Fibre‐type distribution and subcellular localisation of α and β enolase in mouse striated muscle

Abstract Enolase is a dimeric glycolytic enzyme exhibiting tissue specific isoforms. During ontogenesis, a transition occurs from the embryonic αα towards the specific αβ, and ββ isoforms in striated muscle. Immunocytochemical analyses on transverse sections of adult mouse gastrocnemius muscle, allowed us to compare the expression of α and β subunits to that of myosin heavy chain (MHC) isoforms. Levels of β immunoreactivity followed the order IIB > IIX > IIA > I. This gradient parallels the ATPase activity associated to MHC isoforms, indicating that the expression of β enolase in myofibres is finely regulated as a function of energetic requirements. By contrast, variations in α immunolabelling intensity appeared independent of fibre types. Longitudinal muscle sections exhibited a striated pattern of α immunoreactivity.
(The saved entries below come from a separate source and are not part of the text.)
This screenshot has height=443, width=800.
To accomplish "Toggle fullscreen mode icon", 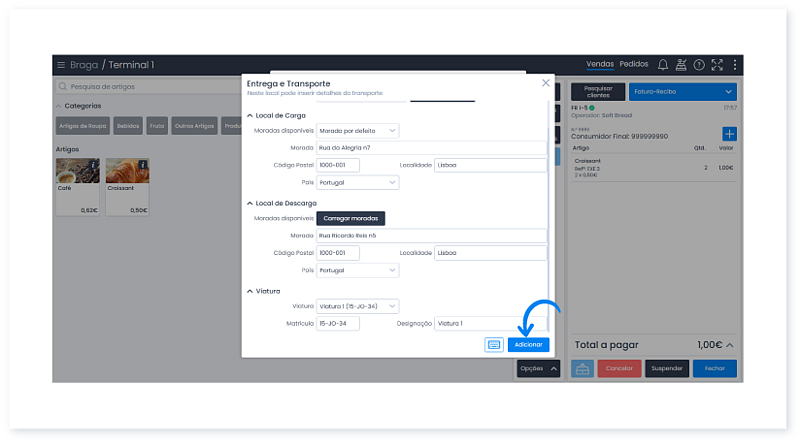I will [717, 65].
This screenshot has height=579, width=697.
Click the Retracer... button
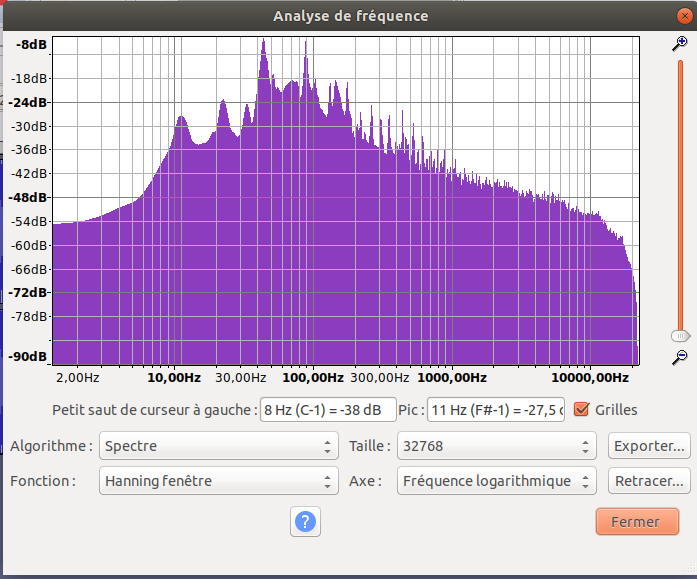(649, 481)
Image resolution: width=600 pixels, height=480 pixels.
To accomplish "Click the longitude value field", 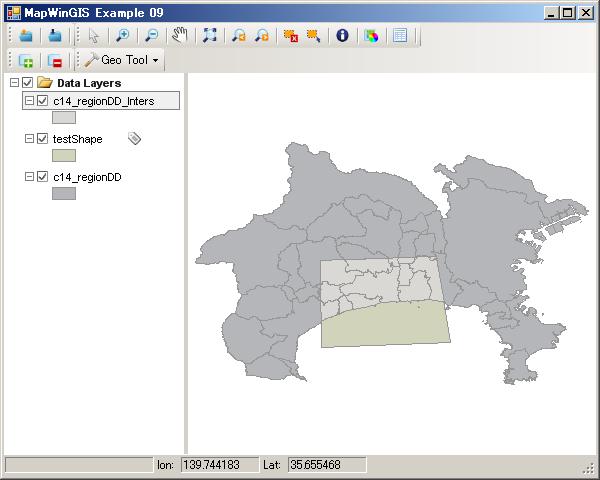I will (218, 465).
Confocal microscopy analyses demonstrated that α was localised at the M band. Most β immunoreactivity was diffuse all over the sarcoplasm. However, some β immunoreactivity was striated and localized at both Z and M bands. Thus, ββ enolase could participate to multi-enzyme complexes present at the I band, and involved with local ATP production. Our results support the notion that isozymes differ in their ability to interact with other macromolecules, thus segregating to different subcellular sites where they would respond to specific functional demands.